Several organisations including NGOs, government agencies, coalitions, research institutes, are working on the issues. There is also a rise in civil society activism, indicated at least by growth in civil society voluntary groups. However, much change is required and need to be sustained.
Without high economic growth, it is impossible to create wealth among the current poor. With high economic growth, it is not certain that gaps will be narrowed to create justice.
Upstream and downstream integration in spatial planning is still far from reality. Upstream destruction and downstream indulgence, under different jurisdictions, despite the new law that allows for joint spatial plans between different jurisdictions, are hard to coordinate within the context of decentralisation and autonomy.
There are opportunities for politicians to mobilise and direct public sentiments (irked by ecological disasters) towards regional spatial integration.
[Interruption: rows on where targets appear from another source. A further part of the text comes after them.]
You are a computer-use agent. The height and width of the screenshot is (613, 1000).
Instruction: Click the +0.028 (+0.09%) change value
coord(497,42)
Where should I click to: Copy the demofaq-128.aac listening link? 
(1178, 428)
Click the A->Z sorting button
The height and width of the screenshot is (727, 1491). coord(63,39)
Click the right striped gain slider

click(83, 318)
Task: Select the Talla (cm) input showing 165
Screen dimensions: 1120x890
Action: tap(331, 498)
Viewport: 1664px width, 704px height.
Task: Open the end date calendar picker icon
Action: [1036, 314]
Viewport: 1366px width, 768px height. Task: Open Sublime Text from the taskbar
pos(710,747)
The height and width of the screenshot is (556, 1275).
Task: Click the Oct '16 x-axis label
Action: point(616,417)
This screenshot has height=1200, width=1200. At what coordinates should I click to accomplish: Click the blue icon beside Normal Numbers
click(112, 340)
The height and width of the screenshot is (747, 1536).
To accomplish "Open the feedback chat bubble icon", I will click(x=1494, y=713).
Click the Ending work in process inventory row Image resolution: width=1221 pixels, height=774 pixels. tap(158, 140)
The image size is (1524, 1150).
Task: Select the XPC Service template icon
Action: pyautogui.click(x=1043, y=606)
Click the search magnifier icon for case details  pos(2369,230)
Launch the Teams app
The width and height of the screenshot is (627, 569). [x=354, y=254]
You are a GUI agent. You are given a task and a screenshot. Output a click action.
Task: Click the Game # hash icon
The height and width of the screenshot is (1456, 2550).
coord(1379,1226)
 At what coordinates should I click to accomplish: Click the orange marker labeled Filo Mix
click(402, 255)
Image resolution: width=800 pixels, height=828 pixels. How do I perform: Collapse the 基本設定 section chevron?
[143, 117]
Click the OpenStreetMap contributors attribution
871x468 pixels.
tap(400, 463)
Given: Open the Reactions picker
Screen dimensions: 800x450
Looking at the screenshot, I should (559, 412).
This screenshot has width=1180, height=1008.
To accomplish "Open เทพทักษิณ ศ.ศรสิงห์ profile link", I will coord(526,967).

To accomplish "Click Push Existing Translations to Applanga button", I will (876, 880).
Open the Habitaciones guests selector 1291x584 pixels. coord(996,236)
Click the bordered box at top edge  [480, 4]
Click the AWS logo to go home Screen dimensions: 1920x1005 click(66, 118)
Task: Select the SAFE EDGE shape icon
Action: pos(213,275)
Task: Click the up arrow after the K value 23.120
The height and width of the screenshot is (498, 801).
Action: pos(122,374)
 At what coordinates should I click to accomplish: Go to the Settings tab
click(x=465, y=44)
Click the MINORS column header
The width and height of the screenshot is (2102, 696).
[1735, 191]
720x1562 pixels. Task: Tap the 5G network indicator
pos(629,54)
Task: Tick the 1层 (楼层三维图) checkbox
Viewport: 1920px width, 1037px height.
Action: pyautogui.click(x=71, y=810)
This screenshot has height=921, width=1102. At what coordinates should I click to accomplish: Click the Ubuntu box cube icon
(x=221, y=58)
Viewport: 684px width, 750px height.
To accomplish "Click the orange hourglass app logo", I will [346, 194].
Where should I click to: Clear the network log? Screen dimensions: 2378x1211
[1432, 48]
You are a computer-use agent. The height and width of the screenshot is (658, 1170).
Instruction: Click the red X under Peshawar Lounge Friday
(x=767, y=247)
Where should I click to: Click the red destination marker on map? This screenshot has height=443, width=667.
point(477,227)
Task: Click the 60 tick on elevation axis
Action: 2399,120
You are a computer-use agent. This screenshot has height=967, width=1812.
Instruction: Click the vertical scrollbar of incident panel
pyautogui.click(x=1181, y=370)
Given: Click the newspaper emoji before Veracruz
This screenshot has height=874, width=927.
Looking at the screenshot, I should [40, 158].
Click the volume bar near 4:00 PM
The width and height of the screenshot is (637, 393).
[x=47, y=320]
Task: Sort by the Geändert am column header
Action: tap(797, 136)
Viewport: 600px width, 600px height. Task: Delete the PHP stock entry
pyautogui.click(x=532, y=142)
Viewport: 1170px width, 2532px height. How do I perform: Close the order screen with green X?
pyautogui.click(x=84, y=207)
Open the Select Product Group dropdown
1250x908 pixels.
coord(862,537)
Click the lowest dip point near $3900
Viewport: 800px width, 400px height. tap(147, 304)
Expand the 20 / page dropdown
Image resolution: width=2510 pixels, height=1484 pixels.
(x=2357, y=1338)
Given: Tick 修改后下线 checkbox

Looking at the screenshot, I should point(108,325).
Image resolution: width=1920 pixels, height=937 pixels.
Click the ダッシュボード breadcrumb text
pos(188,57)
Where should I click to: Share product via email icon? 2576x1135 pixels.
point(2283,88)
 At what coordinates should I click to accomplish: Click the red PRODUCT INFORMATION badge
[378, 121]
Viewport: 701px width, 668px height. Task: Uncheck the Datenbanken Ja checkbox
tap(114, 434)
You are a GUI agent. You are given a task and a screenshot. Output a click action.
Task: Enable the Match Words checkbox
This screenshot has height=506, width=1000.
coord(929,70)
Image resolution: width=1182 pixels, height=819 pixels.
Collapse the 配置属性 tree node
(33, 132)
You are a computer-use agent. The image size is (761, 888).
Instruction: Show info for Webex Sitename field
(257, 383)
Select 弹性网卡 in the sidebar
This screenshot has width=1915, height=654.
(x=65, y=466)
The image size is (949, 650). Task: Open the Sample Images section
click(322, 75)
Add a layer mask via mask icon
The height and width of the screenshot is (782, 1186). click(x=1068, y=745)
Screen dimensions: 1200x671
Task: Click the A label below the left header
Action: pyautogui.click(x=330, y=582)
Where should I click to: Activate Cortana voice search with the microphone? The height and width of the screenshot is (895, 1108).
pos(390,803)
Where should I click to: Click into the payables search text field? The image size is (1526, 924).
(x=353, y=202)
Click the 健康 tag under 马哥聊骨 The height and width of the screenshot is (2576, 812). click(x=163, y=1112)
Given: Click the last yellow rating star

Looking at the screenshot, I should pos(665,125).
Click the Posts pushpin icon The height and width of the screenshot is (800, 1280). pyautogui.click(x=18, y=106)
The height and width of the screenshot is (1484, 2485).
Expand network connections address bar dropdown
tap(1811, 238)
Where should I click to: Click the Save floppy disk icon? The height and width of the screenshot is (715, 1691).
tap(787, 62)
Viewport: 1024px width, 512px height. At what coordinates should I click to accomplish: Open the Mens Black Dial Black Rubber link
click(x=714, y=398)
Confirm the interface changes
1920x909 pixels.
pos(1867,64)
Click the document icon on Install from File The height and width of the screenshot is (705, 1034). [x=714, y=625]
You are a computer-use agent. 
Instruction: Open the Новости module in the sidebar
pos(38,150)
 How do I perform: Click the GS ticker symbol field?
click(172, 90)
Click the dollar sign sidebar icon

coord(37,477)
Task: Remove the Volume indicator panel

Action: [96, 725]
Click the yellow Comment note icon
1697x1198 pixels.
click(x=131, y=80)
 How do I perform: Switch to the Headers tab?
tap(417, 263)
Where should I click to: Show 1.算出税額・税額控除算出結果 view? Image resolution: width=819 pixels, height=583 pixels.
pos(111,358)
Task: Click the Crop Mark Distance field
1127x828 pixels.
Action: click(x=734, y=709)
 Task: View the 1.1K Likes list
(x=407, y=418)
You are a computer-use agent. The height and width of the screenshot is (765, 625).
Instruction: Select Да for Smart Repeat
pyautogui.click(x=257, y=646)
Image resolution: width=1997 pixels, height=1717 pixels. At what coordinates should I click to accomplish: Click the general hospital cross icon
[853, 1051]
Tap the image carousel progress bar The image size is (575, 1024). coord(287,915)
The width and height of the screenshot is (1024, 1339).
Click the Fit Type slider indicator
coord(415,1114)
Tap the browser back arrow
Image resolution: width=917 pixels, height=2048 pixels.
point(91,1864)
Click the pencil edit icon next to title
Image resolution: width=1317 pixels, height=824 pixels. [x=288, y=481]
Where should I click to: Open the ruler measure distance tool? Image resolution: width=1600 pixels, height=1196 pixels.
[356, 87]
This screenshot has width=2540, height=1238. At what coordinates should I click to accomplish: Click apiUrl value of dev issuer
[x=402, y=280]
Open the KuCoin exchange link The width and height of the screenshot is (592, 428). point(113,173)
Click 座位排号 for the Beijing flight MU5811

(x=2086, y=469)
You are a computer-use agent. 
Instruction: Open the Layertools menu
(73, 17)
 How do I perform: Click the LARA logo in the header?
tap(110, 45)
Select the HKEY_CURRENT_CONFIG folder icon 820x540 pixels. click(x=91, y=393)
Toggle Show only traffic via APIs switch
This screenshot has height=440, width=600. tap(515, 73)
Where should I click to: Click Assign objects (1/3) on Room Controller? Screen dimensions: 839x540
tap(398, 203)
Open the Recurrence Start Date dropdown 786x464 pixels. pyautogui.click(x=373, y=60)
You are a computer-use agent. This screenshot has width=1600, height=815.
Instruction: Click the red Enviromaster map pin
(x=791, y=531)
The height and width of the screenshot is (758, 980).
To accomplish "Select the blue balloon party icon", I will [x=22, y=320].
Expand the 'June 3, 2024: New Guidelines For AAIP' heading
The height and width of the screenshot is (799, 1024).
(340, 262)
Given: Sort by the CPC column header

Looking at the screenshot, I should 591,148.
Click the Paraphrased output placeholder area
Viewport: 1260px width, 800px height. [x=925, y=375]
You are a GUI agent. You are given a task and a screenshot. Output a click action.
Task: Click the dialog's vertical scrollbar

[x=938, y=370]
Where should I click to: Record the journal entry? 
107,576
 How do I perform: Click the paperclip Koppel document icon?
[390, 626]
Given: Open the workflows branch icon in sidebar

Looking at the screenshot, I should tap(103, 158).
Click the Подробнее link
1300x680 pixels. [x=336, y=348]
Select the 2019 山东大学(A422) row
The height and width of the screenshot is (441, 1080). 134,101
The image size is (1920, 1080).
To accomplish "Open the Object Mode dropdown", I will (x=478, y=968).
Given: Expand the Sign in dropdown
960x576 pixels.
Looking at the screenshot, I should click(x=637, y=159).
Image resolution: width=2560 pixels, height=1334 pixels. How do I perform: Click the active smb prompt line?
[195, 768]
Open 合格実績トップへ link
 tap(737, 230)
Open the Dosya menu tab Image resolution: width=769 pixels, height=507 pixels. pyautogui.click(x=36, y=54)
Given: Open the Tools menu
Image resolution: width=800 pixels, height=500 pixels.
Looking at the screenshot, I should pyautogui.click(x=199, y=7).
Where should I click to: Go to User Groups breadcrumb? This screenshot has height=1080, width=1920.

Citizens’ initiatives towards green living are growing, but need to be first recognised, and then facilitated to create critical mass of change. This is a very big challenge.
New infrastructures and other public investments have not really been seriously chosen based on the goal to achieve sustainability. There is a need for a comprehensive framework on urban sustainability to guide all urban projects. The framework requires political will and tenacity in implementation.